Change every occurrence of "screenshot" in the entries below to "screen capture" and write out all the entries with nothing else altered. Leave out the pictures.

> _Entries provided_
☆ ☆ ☆ ☆

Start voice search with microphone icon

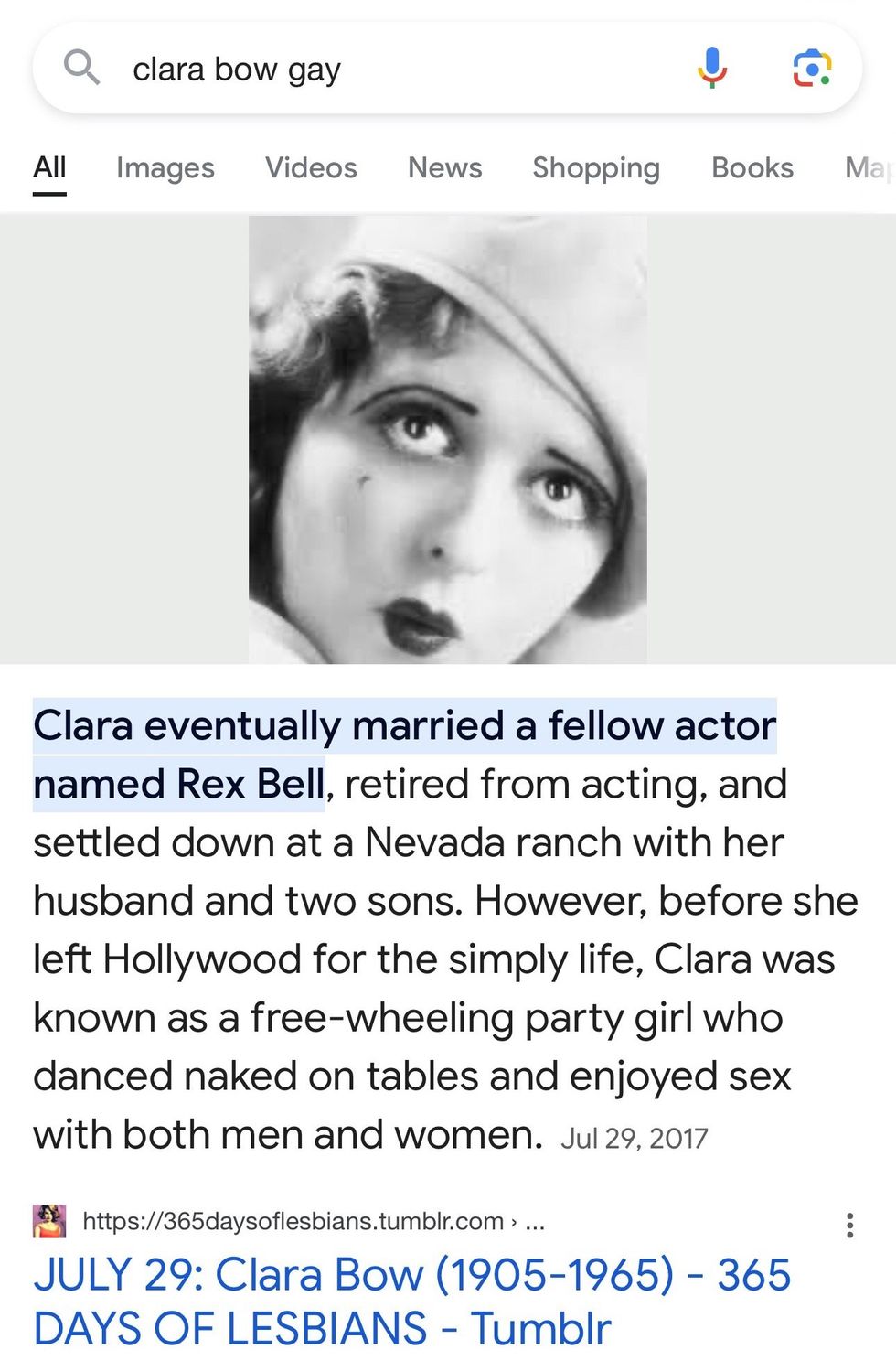(711, 68)
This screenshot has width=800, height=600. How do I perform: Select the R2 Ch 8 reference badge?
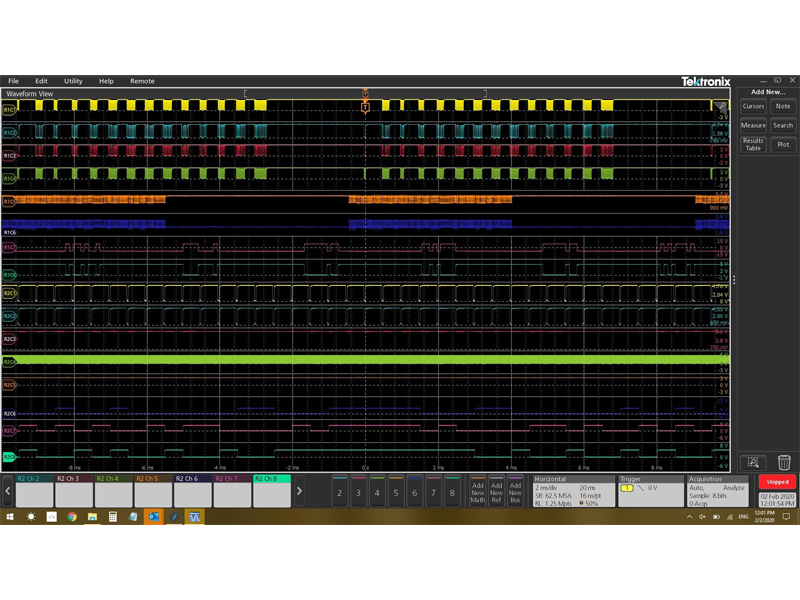pos(271,491)
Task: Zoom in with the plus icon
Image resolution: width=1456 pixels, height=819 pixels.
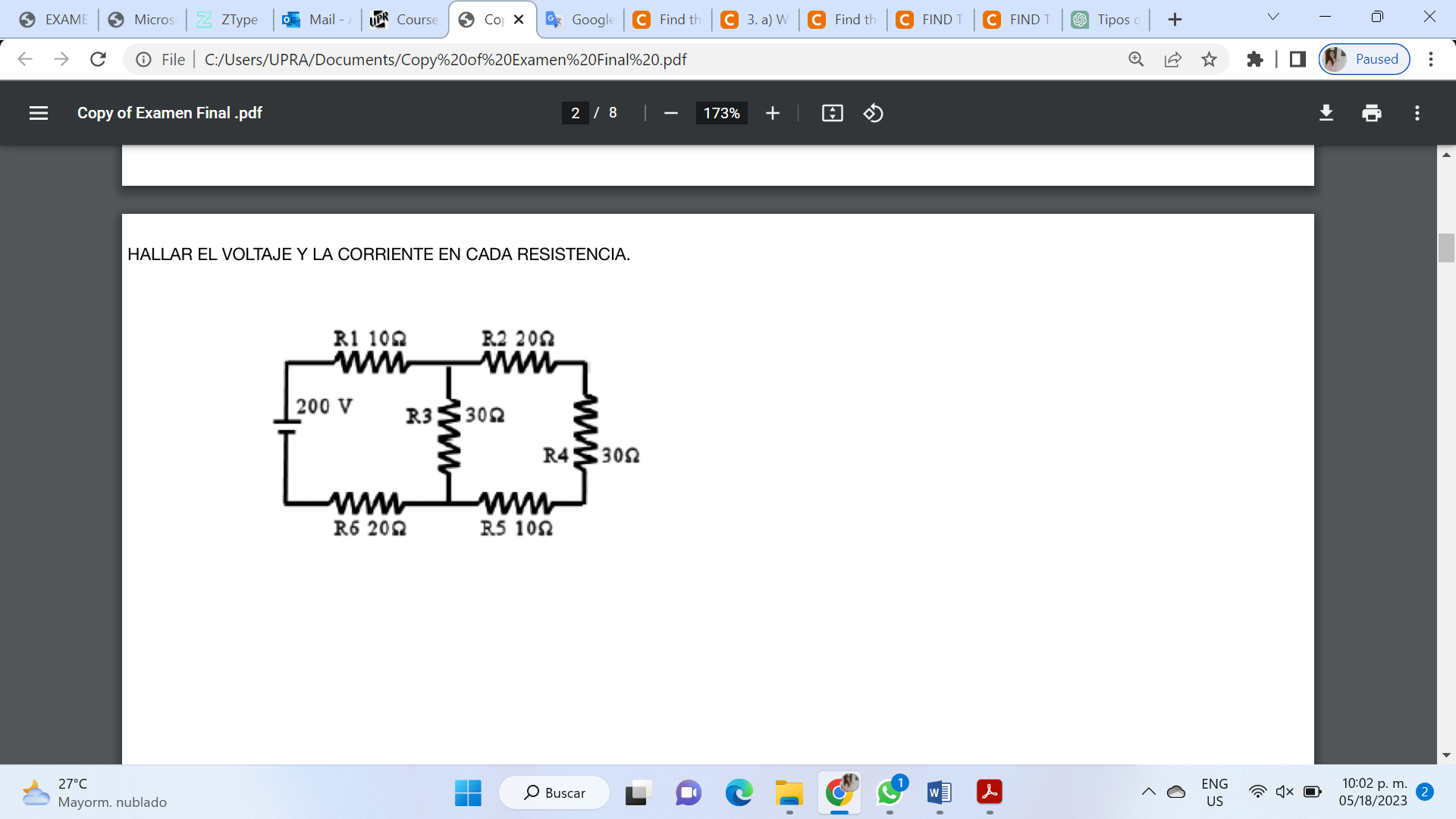Action: point(772,113)
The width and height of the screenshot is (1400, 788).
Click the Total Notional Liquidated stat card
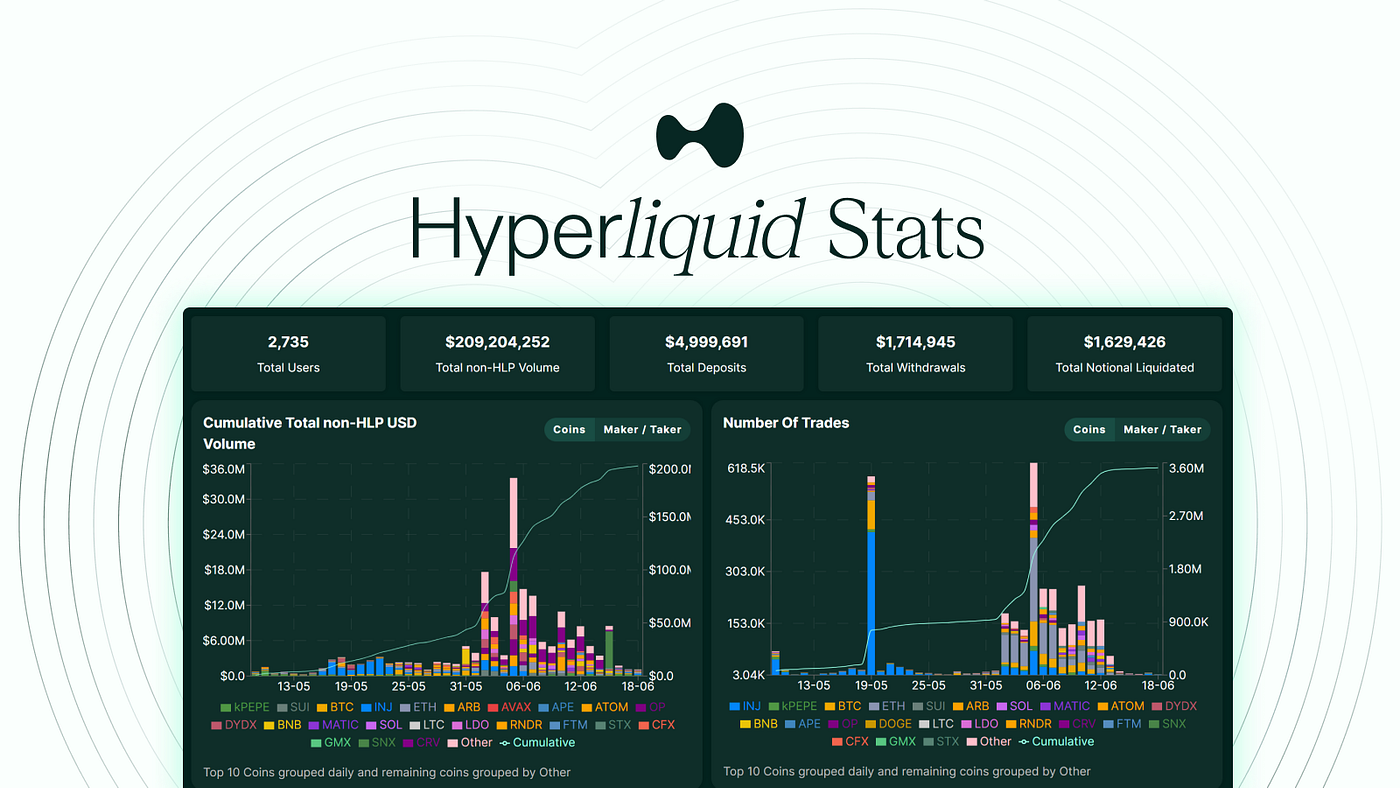tap(1124, 353)
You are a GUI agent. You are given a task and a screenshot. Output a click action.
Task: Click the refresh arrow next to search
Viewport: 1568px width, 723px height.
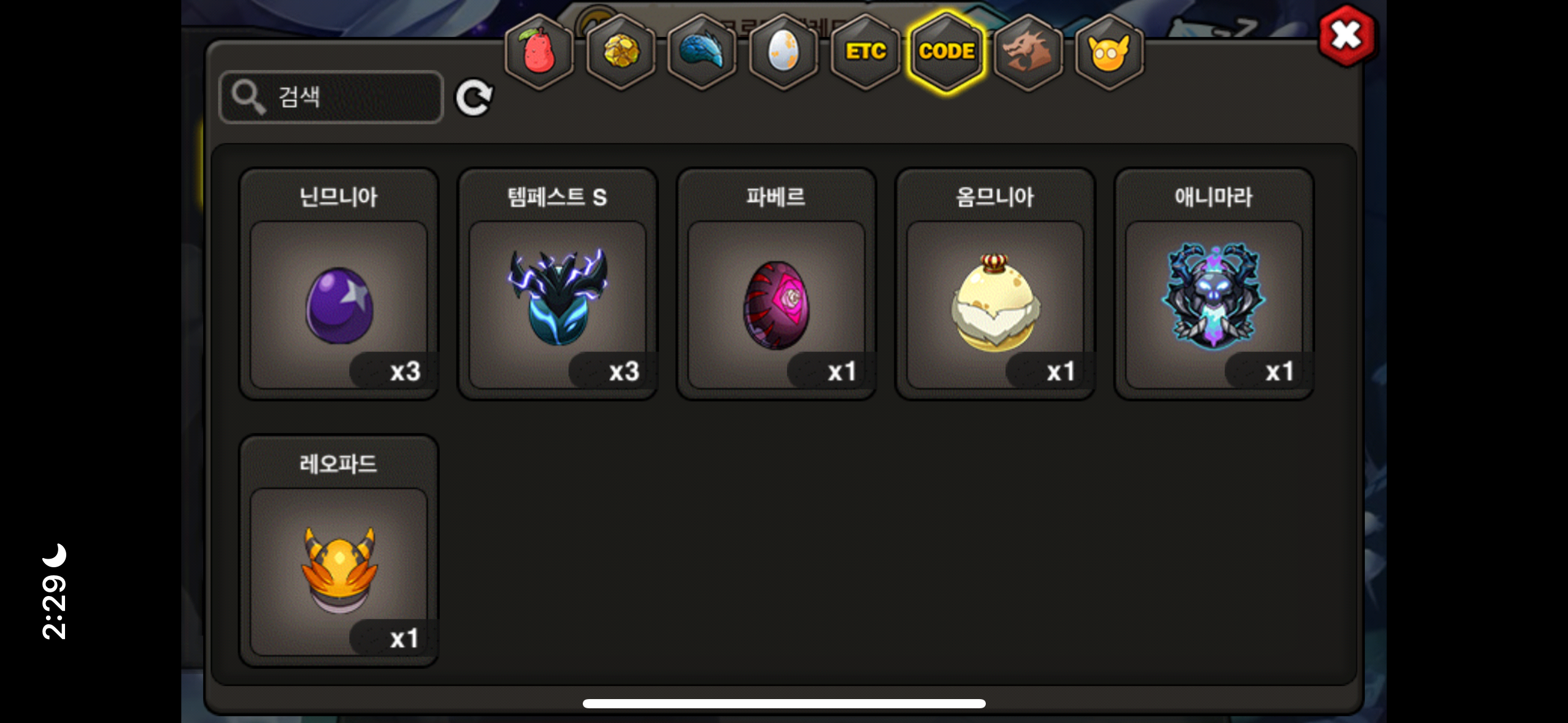click(474, 98)
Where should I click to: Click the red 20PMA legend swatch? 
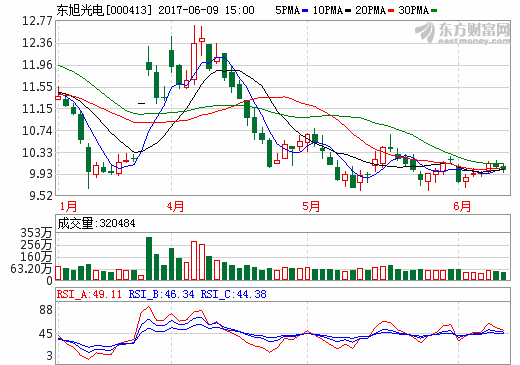click(391, 11)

☆ ☆ ☆ ☆

> _Result of this exercise_
Start voice search with microphone icon

(711, 68)
This screen capture has width=800, height=600. How do I perform: Select the R2 Ch 8 reference badge?
pos(271,491)
Task: Zoom in with the plus icon
Image resolution: width=1456 pixels, height=819 pixels.
Action: point(772,113)
The width and height of the screen capture is (1400, 788).
Click the Total Notional Liquidated stat card
tap(1124, 353)
You are a GUI agent. You are given a task and a screen capture. Output a click action.
Task: Click the refresh arrow next to search
Viewport: 1568px width, 723px height.
click(474, 98)
Where should I click to: Click the red 20PMA legend swatch? 
click(391, 11)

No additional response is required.